Mots clés : radioprotection / recommandations / révision / CIPR
Key words: radiological / protection / recommendations / review / ICRP
© The Authors, published by EDP Sciences 2022
This is an Open Access article distributed under the terms of the Creative Commons Attribution License (https://creativecommons.org/licenses/by/4.0), which permits unrestricted use, distribution, and reproduction in any medium, provided the original work is properly cited.

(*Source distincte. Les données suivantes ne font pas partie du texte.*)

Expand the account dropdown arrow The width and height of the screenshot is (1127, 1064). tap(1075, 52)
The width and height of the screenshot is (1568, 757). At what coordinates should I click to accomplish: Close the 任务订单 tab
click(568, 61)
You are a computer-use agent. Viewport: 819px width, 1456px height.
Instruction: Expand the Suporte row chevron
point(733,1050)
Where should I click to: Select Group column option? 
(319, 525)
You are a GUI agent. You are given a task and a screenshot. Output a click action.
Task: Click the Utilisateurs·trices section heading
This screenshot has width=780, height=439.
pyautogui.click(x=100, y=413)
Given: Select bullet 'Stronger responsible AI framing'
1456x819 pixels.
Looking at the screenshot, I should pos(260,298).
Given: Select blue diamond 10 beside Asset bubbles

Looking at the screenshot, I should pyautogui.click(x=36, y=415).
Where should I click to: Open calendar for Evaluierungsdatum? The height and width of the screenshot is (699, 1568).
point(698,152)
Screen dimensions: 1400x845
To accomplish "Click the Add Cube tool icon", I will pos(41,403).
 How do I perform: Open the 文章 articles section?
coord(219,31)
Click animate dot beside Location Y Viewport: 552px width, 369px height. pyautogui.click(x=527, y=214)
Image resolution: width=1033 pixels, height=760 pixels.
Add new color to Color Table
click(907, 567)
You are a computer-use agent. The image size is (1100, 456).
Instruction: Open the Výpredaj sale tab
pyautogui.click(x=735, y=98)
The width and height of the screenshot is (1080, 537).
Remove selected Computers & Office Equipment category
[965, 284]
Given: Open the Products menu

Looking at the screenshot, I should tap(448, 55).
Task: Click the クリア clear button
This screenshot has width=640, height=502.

Avertissement Cet article est la traduction française de l’article : C Clement et al. 2021 Keeping the ICRP Recommendations Fit for Purpose. J. Radiol. Prot. 41 1390–1409 https://doi.org/10.1088/1361-6498/ac1611, initialement publié en anglais dans la revue « Journal of Radiological Protection ». Cet article est publié avec la permission de la Commission internationale de protection radiologique (CIPR), et dans le respect des droits liés à cette publication, conformément aux demandes de l’éditeur IOP Publishing. L’IRSN est à l’initiative de cette publication en libre accès, et a assuré et validé la traduction en français de l’article original, en collaboration avec le Centre d’étude et d’évaluation de la protection dans le domaine nucléaire (CEPN).
1 Contexte et intention
La Commission internationale de protection radiologique (CIPR) est un organisme indépendant, non gouvernemental, reconnu comme organisme de bienfaisance par la Charity Commission for England and Wales. Depuis près d’un siècle, elle joue un rôle d’interface entre les dimensions scientifique et politique de la protection radiologique. Grâce à l’expertise et au travail largement bénévole de ses membres du monde entier, les recommandations de la CIPR sur la protection contre les effets nocifs des rayonnements ionisants sur la santé humaine et l’environnement constituent le fondement des normes, des règlements, de la législation et des pratiques en matière de radioprotection dans le monde entier.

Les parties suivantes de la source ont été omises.